Collect additive terms of an expression.
Explanation
===========
This function collects additive terms of an expression with respect
to a list of expression up to powers with rational exponents. By the
term symbol here are meant arbitrary expressions, which can contain
powers, products, sums etc. In other words symbol is a pattern which
will be searched for in the expression's terms.
The input expression is not expanded by :func:`collect`, so user is
expected to provide an expression is an appropriate form. This makes
:func:`collect` more predictable as there is no magic happening behind the
scenes. However, it is important to note, that powers of products are
converted to products of powers using the :func:`~.expand_power_base`
function.
There are two possible types of output. First, if ``evaluate`` flag is
set, this function will return an expression with collected terms or
else it will return a dictionary with expressions up to rational powers
as keys and collected coefficients as values.
Examples
========
>>> from sympy import S, collect, expand, factor, Wild
>>> from sympy.abc import a, b, c, x, y
This function can collect symbolic coefficients in polynomials or
rational expressions. It will manage to find all integer or rational
powers of collection variable::
>>> collect(a*x**2 + b*x**2 + a*x - b*x + c, x)
c + x**2*(a + b) + x*(a - b)
The same result can be achieved in dictionary form::
>>> d = collect(a*x**2 + b*x**2 + a*x - b*x + c, x, evaluate=False)
>>> d[x**2]
a + b
>>> d[x]
a - b
>>> d[S.One]
c
You can also work with multivariate polynomials.
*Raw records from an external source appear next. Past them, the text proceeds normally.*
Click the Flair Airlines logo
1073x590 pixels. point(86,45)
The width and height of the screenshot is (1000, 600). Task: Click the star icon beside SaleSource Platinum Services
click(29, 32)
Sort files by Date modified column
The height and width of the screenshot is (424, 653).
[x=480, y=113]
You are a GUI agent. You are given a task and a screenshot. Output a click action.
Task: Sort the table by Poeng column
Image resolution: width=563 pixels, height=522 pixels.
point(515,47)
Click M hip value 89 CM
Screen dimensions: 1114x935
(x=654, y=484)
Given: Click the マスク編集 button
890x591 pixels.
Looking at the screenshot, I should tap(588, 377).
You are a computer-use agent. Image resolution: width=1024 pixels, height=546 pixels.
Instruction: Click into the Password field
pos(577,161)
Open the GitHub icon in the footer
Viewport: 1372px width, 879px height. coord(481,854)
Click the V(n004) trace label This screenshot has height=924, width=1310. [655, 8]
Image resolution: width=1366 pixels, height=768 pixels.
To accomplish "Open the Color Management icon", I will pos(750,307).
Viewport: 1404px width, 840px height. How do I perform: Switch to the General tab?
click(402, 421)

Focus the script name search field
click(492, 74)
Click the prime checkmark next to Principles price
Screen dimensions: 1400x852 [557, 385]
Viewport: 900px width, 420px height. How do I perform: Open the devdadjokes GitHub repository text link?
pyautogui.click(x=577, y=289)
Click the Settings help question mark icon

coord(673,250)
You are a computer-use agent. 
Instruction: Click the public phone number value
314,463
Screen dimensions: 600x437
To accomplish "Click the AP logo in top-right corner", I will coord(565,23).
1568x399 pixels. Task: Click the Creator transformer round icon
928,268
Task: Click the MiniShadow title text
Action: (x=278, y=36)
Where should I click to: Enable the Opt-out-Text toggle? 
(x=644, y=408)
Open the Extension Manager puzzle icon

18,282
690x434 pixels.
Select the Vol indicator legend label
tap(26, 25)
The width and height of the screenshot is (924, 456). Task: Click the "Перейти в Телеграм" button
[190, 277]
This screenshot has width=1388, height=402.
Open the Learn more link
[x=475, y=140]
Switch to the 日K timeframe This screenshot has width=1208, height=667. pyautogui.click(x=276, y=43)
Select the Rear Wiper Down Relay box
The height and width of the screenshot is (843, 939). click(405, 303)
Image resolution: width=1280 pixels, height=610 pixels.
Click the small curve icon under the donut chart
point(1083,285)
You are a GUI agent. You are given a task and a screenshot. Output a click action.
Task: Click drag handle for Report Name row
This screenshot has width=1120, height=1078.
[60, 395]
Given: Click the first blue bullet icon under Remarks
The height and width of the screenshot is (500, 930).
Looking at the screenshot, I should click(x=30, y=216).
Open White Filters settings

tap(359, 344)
However, remember that
this function is greedy so it will care only about a single symbol at time,
in specification order::
>>> collect(x**2 + y*x**2 + x*y + y + a*y, [x, y])
x**2*(y + 1) + x*y + y*(a + 1)
Also more complicated expressions can be used as patterns::
>>> from sympy import sin, log
>>> collect(a*sin(2*x) + b*sin(2*x), sin(2*x))
(a + b)*sin(2*x)
>>> collect(a*x*log(x) + b*(x*log(x)), x*log(x))
x*(a + b)*log(x)
You can use wildcards in the pattern::
>>> w = Wild('w1')
>>> collect(a*x**y - b*x**y, w**y)
x**y*(a - b)
It is also possible to work with symbolic powers, although it has more
complicated behavior, because in this case power's base and symbolic part
of the exponent are treated as a single symbol::
>>> collect(a*x**c + b*x**c, x)
a*x**c + b*x**c
>>> collect(a*x**c + b*x**c, x**c)
x**c*(a + b)
However if you incorporate rationals to the exponents, then you will get
well known behavior::
>>> collect(a*x**(2*c) + b*x**(2*c), x**c)
x**(2*c)*(a + b)
Note also that all previously stated facts about :func:`collect` function
apply to the exponential function, so you can get::
>>> from sympy import exp
>>> collect(a*exp(2*x) + b*exp(2*x), exp(x))
(a + b)*exp(2*x)
If you are interested only in collecting specific powers of some symbols
then set ``exact`` flag in arguments::
>>> collect(a*x**7 + b*x**7, x, exact=True)
a*x**7 + b*x**7
>>> collect(a*x**7 + b*x**7, x**7, exact=True)
x**7*(a + b)
You can also apply this function to differential equations, where
derivatives of arbitrary order can be collected. Note that if you
collect with respect to a function or a derivative of a function, all
derivatives of that function will also be collected. Use
``exact=True`` to prevent this from happening::
>>> from sympy import Derivative as D, collect, Function
>>> f = Function('f') (x)
>>> collect(a*D(f,x) + b*D(f,x), D(f,x))
(a + b)*Derivative(f(x), x)
>>> collect(a*D(D(f,x),x) + b*D(D(f,x),x), f)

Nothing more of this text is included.